Marcia Crone, a little-known federal district court judge in Beaumont, Tex., played David to President Obama’s Goliath when she blocked most of an executive order that would have widespread impact on companies nationwide.
His “Fair Pay and Safe Workplaces” directive was years in the making when it was suddenly halted, at least temporarily, the day before it took effect. It would allow federal agencies to say no work for federal contractors with workplace violations.
Now, administration officials are plotting how to proceed in the wake of Crone’s action.
The Labor Department was ready to implement the 2014 order last Tuesday, when Crone issued her last-minute decision stopping those plans — to the delight of industry agents and the dismay of employee advocates.
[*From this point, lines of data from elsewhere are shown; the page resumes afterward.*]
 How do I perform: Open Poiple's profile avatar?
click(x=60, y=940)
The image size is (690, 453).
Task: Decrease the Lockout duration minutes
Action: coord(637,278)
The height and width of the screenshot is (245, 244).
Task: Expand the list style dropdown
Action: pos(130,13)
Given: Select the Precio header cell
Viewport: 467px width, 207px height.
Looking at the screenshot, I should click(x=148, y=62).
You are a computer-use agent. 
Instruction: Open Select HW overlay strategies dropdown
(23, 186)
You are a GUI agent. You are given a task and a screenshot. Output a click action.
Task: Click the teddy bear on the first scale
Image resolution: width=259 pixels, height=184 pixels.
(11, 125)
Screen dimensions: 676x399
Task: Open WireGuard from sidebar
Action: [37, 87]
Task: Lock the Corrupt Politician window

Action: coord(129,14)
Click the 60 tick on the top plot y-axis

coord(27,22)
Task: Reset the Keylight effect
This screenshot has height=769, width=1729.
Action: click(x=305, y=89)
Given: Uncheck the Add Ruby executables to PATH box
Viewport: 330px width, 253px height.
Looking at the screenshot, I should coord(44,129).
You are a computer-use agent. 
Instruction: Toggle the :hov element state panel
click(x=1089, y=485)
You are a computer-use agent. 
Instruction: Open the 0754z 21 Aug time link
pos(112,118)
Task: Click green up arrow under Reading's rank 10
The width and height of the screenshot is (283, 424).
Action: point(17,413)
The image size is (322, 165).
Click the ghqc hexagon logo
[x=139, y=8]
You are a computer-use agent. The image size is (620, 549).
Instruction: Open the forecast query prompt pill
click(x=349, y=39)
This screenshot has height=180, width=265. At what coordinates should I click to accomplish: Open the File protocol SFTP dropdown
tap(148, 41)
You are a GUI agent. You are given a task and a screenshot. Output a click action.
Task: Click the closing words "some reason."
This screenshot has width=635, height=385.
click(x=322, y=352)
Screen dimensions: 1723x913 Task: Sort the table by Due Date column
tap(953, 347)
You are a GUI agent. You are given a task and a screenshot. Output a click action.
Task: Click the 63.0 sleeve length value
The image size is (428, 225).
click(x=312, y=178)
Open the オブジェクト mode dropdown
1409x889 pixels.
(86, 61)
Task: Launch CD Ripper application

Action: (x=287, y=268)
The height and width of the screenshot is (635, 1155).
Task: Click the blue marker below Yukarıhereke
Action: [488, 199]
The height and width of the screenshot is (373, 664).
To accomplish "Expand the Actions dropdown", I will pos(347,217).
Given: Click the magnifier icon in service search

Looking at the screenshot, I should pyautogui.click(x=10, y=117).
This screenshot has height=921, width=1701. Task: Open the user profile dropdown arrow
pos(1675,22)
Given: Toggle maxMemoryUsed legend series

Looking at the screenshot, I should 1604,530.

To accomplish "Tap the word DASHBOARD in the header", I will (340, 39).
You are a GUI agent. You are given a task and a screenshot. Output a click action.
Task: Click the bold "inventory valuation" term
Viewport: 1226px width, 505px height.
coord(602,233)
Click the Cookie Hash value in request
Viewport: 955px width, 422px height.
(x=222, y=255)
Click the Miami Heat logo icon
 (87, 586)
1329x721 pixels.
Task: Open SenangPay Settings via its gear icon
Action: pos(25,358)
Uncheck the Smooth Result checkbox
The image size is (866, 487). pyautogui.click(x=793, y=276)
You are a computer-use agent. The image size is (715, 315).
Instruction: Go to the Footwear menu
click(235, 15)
“[I]t is in the public interest to ensure the delivery of economical and efficient services from government contractors to federal government agencies, which would likely be impaired by the arbitrary and unnecessary burdens imposed by the Executive Order,” Crone wrote. The former Houston lawyer was appointed to the bench in 2003 by President George W. Bush.
Under the order, companies doing business worth at least $500,000 with the federal government would have been required to disclose three years of state and federal labor law violations.
“Our tax dollars shouldn’t go to companies that violate workplace laws,” Obama said when he signed the order.
But they do.
A 2010 Government Accountability Office (GAO) investigation found “the federal government has awarded contracts to companies that had been cited for large back-wage liabilities by Labor.” Of the 50 largest firms with wage and hour violation fines from fiscal years 2005 through 2009, over 60 percent of the assessed monetary penalties “were made against companies that subsequently received contracts in fiscal year 2009,” the report said. Twenty-five of the 50 largest fines were against 20 federal contractors “for over $80 million in back wages.” Government agencies “awarded over $9 billion in federal contract obligations to these 20 contractors during fiscal year 2009.”
GAO provides this salient point: “None of the 20 federal contractors had been debarred or suspended from federal contracts.” Furthermore, the report said GAO “does not know the extent, if any, that contracting officials considered” the fines when awarding federal contracts.
Obama wanted to change that, but he was met with a fierce fight from contractors. They won this round.
Associated Builders and Contractors (ABC), its Southeast Texas Chapter and the National Association of Security Companies launched the challenge to Obama’s order, which they termed “blacklisting.”
“Associated Builders and Contractors is pleased the court ruled that the Obama administration cannot order private businesses to publicly disclose mere accusations of labor law violations that have not been fully adjudicated,” said Ben Brubeck, an ABC vice president. “By issuing this decision, the court has maintained the First Amendment rights of government contractors and protected them and taxpayers from the poorly crafted blacklisting rule.”
Crone did not block another portion of the order requiring companies to provide workers information on their hours worked, deductions and overtime pay.
Because the government deals with so many contractors, the executive order potentially had a very broad impact. About 26 million people work for federal government contractors, according to a 2013 Senate report. That’s almost a quarter of the workforce. Moreover, falling out with Uncle Sam can be detrimental to business with a firm’s other customers.
As the administration was preparing to implement the executive order, Labor Secretary Thomas E. Perez told The Washington Post that the directive was designed to ensure “that tax dollars do not support low-road contractors who discriminate in hiring and pay, treat veterans unfairly, withhold overtime, subject their employees to physical danger, or otherwise deny some basic workplace protections.”
Added Jason Surbey, a Labor Department spokesman, after Crone’s decision: “We are confident that the rule and guidance are legally sound and the Department of Justice is considering options for next steps.”
While the Justice Department contemplates legal moves, the Congressional Progressive Caucus urged the administration to use already available tools to reach the ends envisioned by the executive order.
“The Department has full authority to hold contractors accountable under current law, regardless of this injunction,” said a statement from Caucus Co-Chairs Reps. Raul M. Grijalva (D-Ariz.) and Rep. Keith Ellison (D-Minn.). “We look forward to working with this Administration and the next one to ensure that our labor laws are enforced while the process established in the Fair Pay and Safe Workplaces moves through our judicial system. This Executive Order is about ensuring workers are treated fairly — and we will continue to fight with workers to get every penny and the workplace protections they deserve.”